— WORK INSTRUCTION 1 —
From the Dream Cruise review, return the passage that begins at the words "The plot was" and stops after the words "it back alive.", copied word for word.
— WORK INSTRUCTION 2 —
In the Dream Cruise review, what running time did the DVD cover list for the episode?
— WORK INSTRUCTION 3 —
Pick up the Dream Cruise review after its last sentence and write what comes next.

Posts Tagged ‘Masters of Horror’

Masters Of Horror: Dream Cruise

October 10, 2010

I enjoyed the first season of Masters of Horror, but I lost a lot of respect for Showtime when they refused to air Takashi Miike’s contribution, Imprint.  I also wasn’t thrilled that they chose to release each episode on an individual DVD release before doing a season box set.  I watched all of season one when it aired, but after the Miike incident, I ended up not as thrilled and ended up missing most of season two.  Dream Cruise was one of the season two episodes I did not get around to watching.  Coincidentally, it was also from a Japanese director and it was also the 13th episode of the season.

I had picked up the DVD at one of the pawn shops and while looking for a short film, but one that was more appropriate for the Halloween season, I decided to pop in Dream Cruise.  I figured it was around an hour long.  In fact the cover even stated that it was only 60 minutes long.  I popped it in and began to watch. 

The plot was similar to a lot of the recent J-Horror releases that have made it to America in that it deals with ghosts and restless spirits haunting people and places.  In this case a young man is haunted by visions of his younger brother, who he watched drown after failing to save him during a boating accident.  The man has never ventured back out on the water since that time, but now he is forced by a client to conduct a meeting with him out on the sea.  Further complicating matters is the fact that the client, Eiji (Ryo Ishibashi) insists on bringing along his wife Yuri (Yoshino Kimura) who has been having an affair with the young man, Jack (Daniel Gillies).  Yuri thinks Eiji is wise to their affair, and she also confides to Jack that Eiji’s first wife mysteriously disappeared.  Yuri doesn’t think either of them may make it back alive.

— EXCERPTED RECORDS —
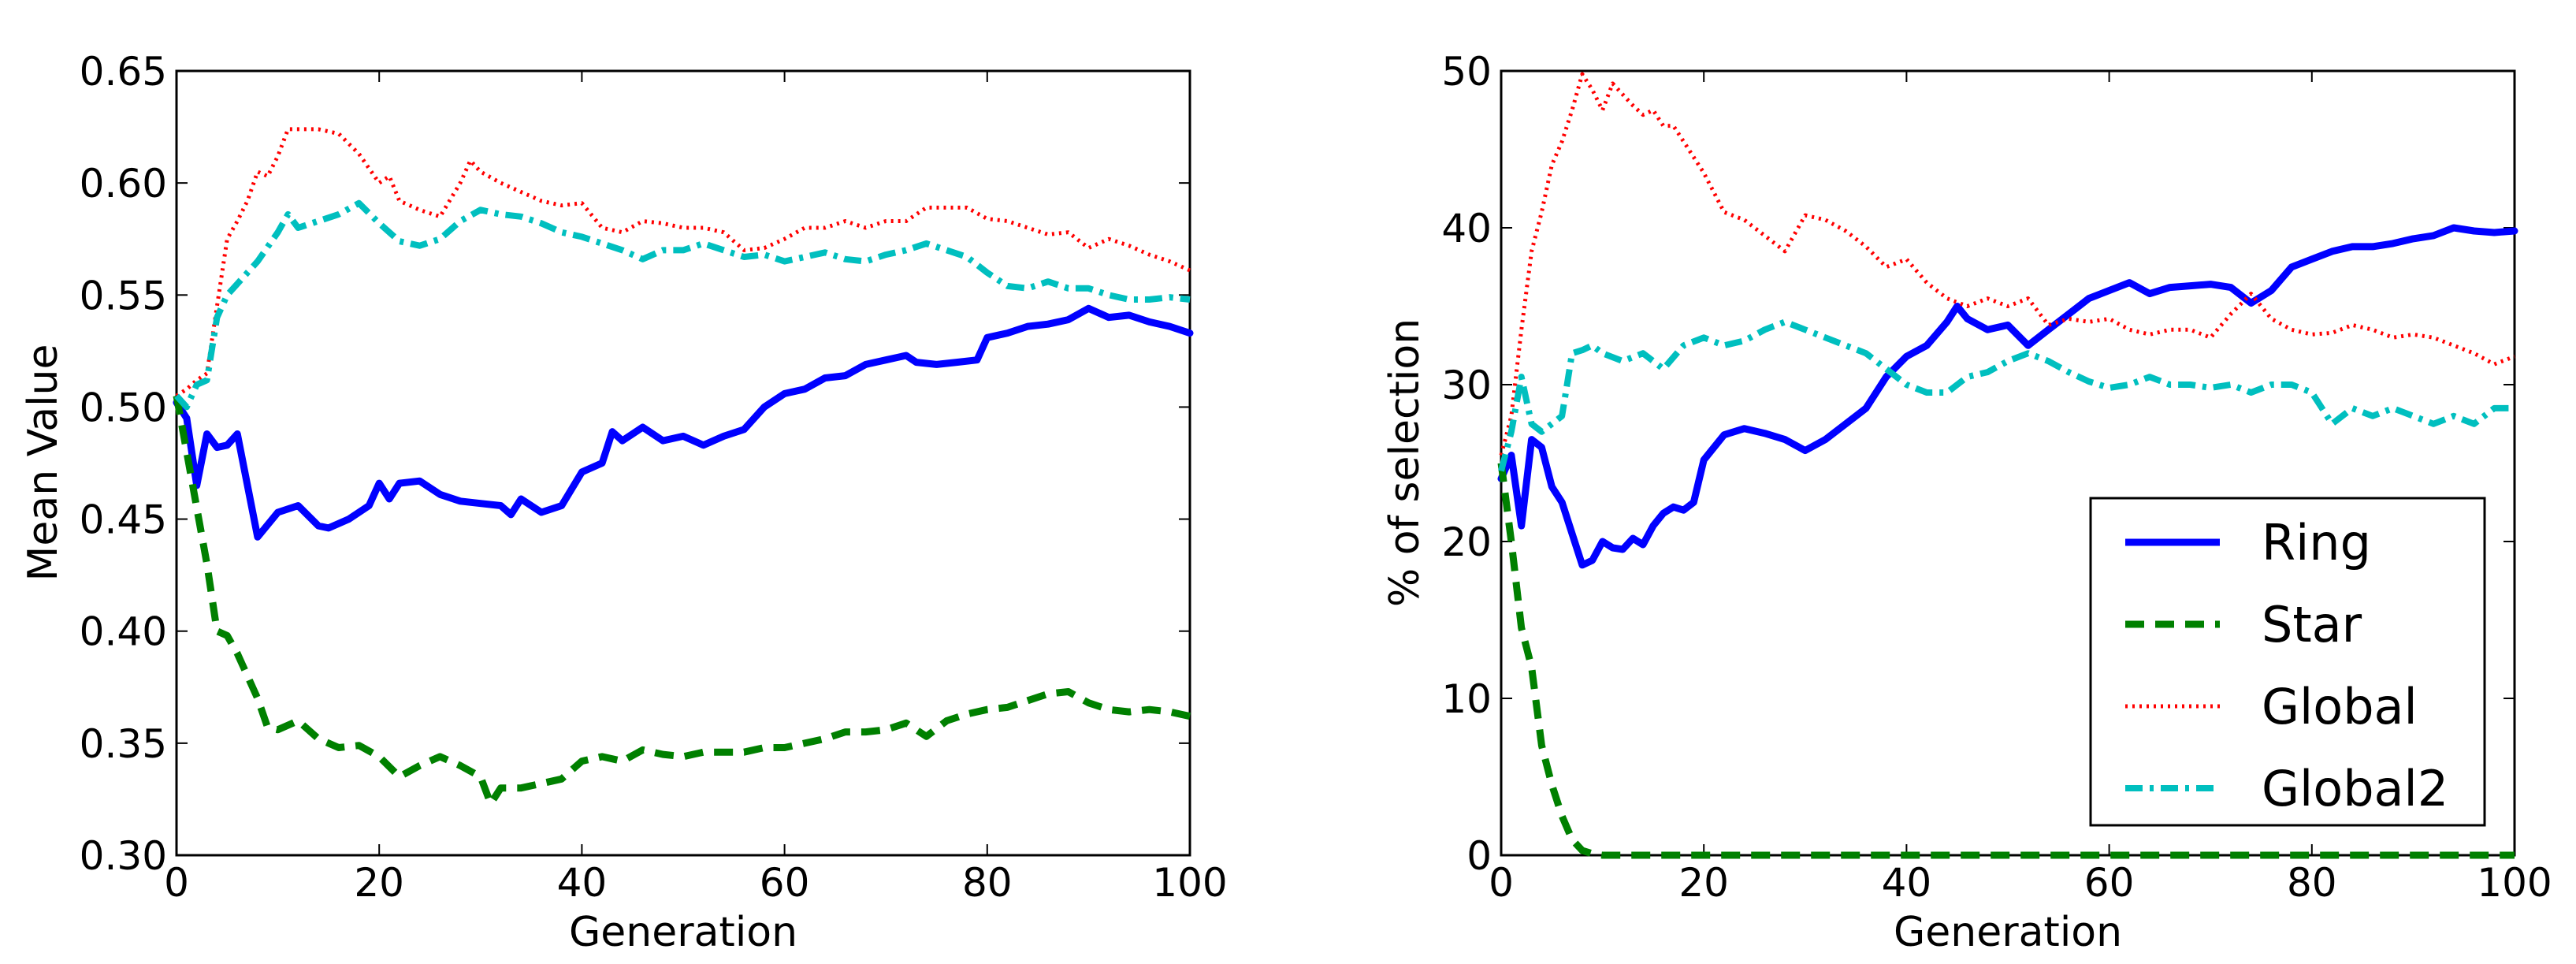 The image size is (2576, 964). I want to click on y-tick-label: 0.55, so click(123, 295).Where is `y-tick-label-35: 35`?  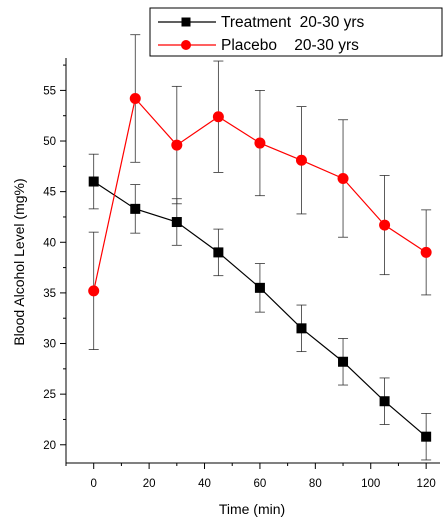 y-tick-label-35: 35 is located at coordinates (50, 294).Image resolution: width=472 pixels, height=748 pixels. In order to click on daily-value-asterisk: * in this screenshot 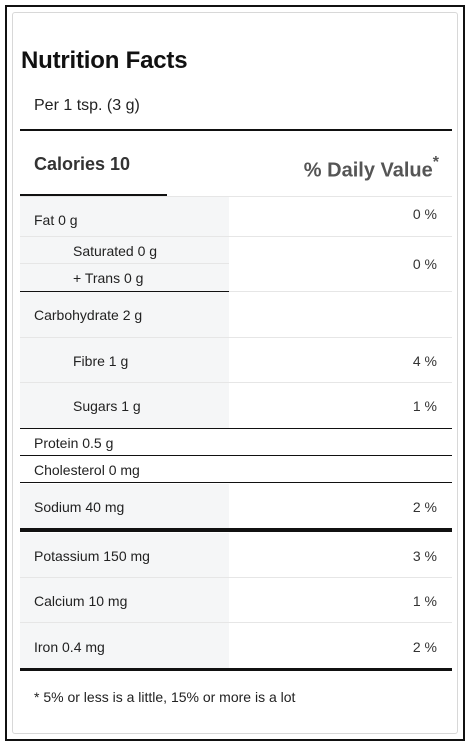, I will do `click(436, 162)`.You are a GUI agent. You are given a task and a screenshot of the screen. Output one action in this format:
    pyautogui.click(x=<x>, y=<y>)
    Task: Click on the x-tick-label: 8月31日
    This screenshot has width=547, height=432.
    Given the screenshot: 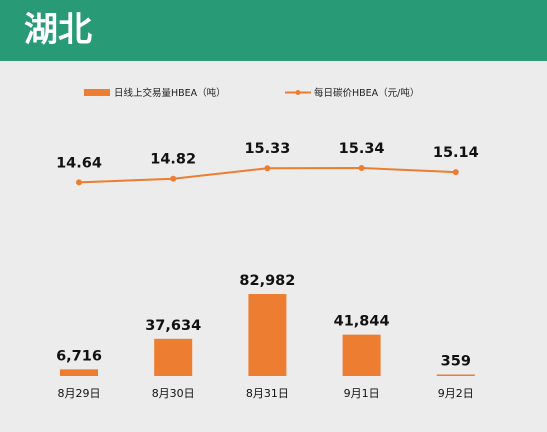 What is the action you would take?
    pyautogui.click(x=268, y=394)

— ANSWER AREA 1 —
The plot was similar to a lot of the recent J-Horror releases that have made it to America in that it deals with ghosts and restless spirits haunting people and places.  In this case a young man is haunted by visions of his younger brother, who he watched drown after failing to save him during a boating accident.  The man has never ventured back out on the water since that time, but now he is forced by a client to conduct a meeting with him out on the sea.  Further complicating matters is the fact that the client, Eiji (Ryo Ishibashi) insists on bringing along his wife Yuri (Yoshino Kimura) who has been having an affair with the young man, Jack (Daniel Gillies).  Yuri thinks Eiji is wise to their affair, and she also confides to Jack that Eiji’s first wife mysteriously disappeared.  Yuri doesn’t think either of them may make it back alive.

— ANSWER AREA 2 —
60 minutes.

— ANSWER AREA 3 —
The plot becomes fairly predictable from this point, with the boat mysteriously cutting out while at sea and a vengeful spirit seemingly behind the actions.  Jack is sure it is his brother’s ghost mad that he failed to save him.  The reality is of course that it is the ghost of the first wife who Eiji killed on this very boat in this very spot of water.  Andof course the ghost doesn’t just want to kill her murderer, she also wants to kill the woman who took him away from her.

Around 5o minutes in, I kept thinking that it was going to take longer than 5 or 10 minutes to wrap things up.  When the DVD player showed the run time past the hour and 5 minute mark, I really wondered what was going on.  As I later found out, there was a 60 minute version for Showtime and a 87 minute uncut version which was released on DVD.  I’m not sure what Showtime chose to cut, but it was interesting that there was a longer version.  It’s also interesting that all mention of Showtime has been scrubbed from the DVDs which were released by the Starz-owned Anchor Bay.

Dream Cruise isn’t the best of the series, but it is far from the worst as well.  I give it a 2 1/4 star rating.

Masters Of Horror: We All Scream For Ice Cream

September 26, 2010

I was looking for some short DVDs and I figured since it is getting close to Halloween, horror movies would be a good thing to check out.  We All Scream For Ice Cream was another horror short from the second season of Masters of Horror.  This one was directed by Tom Holland who did Child’s Play and Fright Night.  I remember really enjoying Fright Night when I first saw it at the Keith Albee theater, so I had hopes for this one and for the most part it didn’t disappoint. 

The plot involves a childhood prank gone horribly wrong that resulted in the death of ice cream selling clown Buster played by William Forsythe.  When one of the kids moves back into town after growing up and having a family of his own, Buster shows back up and starts killing the ones responsible for his death using their own kids and a voodoo doll-like ice cream treat.  When the kids bite into the ice cream which is shaped into a human likeness, their parent melts into a big puddle of runny melted ice cream.

I enjoyed We All Scream For Ice Cream, and like Valerie on the Stairs it has some decent making of featurettes.  One deals with the making of the film while the other deals with how the make up effects were pulled off.  Both are worth watching.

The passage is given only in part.